Love them, hate them, but you can't ignore them. Enter loans, to fill in the gap between wants and means. And they come in myriad forms - home loans, auto loans, consumer durable loans and so on.

Along with loans, comes EMI (equated monthly instalments), which especially in the case of big ticket loans, could be quite substantial. So, knowing the basic math behind EMIs may hold you in good stead.

EMI is a fixed amount paid by the borrower to the lender, every month, over the tenure of the loan. For example, if you borrow Rs 1,00,000 at an interest rate of 10 per cent per annum for a period 3 years, the EMI works out to Rs 3,227. This means for the next 36 months, you will have to pay the lender Rs 3,227 each month. EMI depends on the principal (loan amount), interest rate and loan tenure. The higher the principal and the interest rate, the higher the EMI. On the other hand, the higher the tenure, the lower the EMI. But a longer tenure would also entail higher total interest outgo. Hence, if you can afford a higher EMI, go for a shorter tenure and save on interest.

Divergent ways

In the example above, the total amount paid by the borrower over the tenure works out to Rs 1,16,612. The excess amount (Rs 16,612) over the principal (Rs 1,00,000) constitutes the interest on the loan. Each EMI comprises of two components – principal and interest. Although the EMI is the same for all the months over the tenure of the loan, the ratio of principal and interest vary in each instalment. The proportion of interest is higher in the initial EMIs than in the later ones. Towards the end of the loan, interest constitutes only a minor portion of the EMI. For instance, in the example above, the first EMI of Rs 3,327 is made up of interest of Rs 834 (around 26 per cent) and principal of Rs 2,393 (around 74 per cent). By the time, the last (36th) instalment is paid, interest reduces to Rs 27 (0.8 per cent), while the principal component increases to Rs 3,200 (99.2 per cent).

The principal and interest components of the EMI move in opposite directions because interest on each EMI is calculated on principal that is outstanding just before that instalment. For instance, in the first EMI in the above example, interest is calculated on the entire outstanding principal amount of Rs 1,00,000. However, in the second instalment, the principal of Rs 2,393 already paid in the first instalment is excluded, and interest is calculated on the reduced principal of Rs 97,607. This process continues, resulting in a miniscule interest and high principal component by the time of the last EMI.

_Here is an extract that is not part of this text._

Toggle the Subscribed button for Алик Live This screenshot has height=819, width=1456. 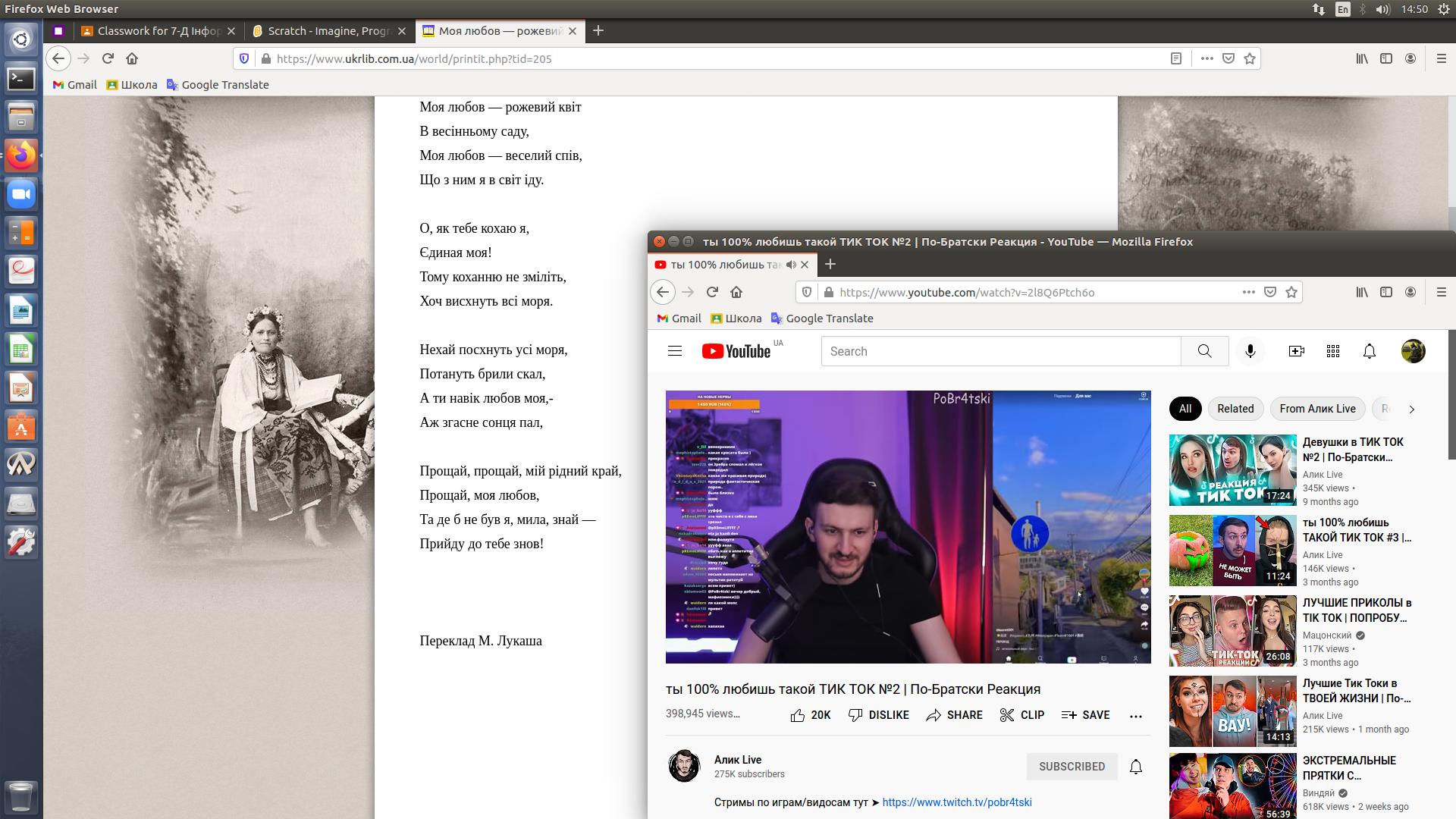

So what does this mean for a borrower in practical terms? In case you intend to prepay the loan, it makes more sense to do so in the initial stages. Any prepayment is adjusted against outstanding principal. As a result, prepayment in the initial stages sharply reduces future interest outgo. On the other hand, when you prepay in the later stages, the benefit is lesser since bulk of the interest would already have been paid.

Rest

Borrowers should also note the method used by the lender to calculate the outstanding principal – whether it is on daily reducing, monthly reducing, or annual reducing basis. The frequency of calculation of outstanding principal is known as ‘rest'. The more frequent the rest, the more beneficial it is for the borrower. That is, daily rest is better than monthly rest which in turn scores over annual rest.

Here's why. In annual rest, although you pay the EMI on a monthly basis, the principal outstanding is considered to be the same till the end of the year. Hence, for the balance period of the year, you continue to pay interest on principal which has already been repaid. Clearly, a raw deal for the borrower. In monthly rest, the principal outstanding is reduced at the end of the month when the EMI is paid. A daily rest basis is most beneficial for borrowers, since the outstanding principal balance is reduced on the same day of payment. The benefit of daily rest over monthly rest is apparent when the borrower makes prepayment between the dates of EMIs.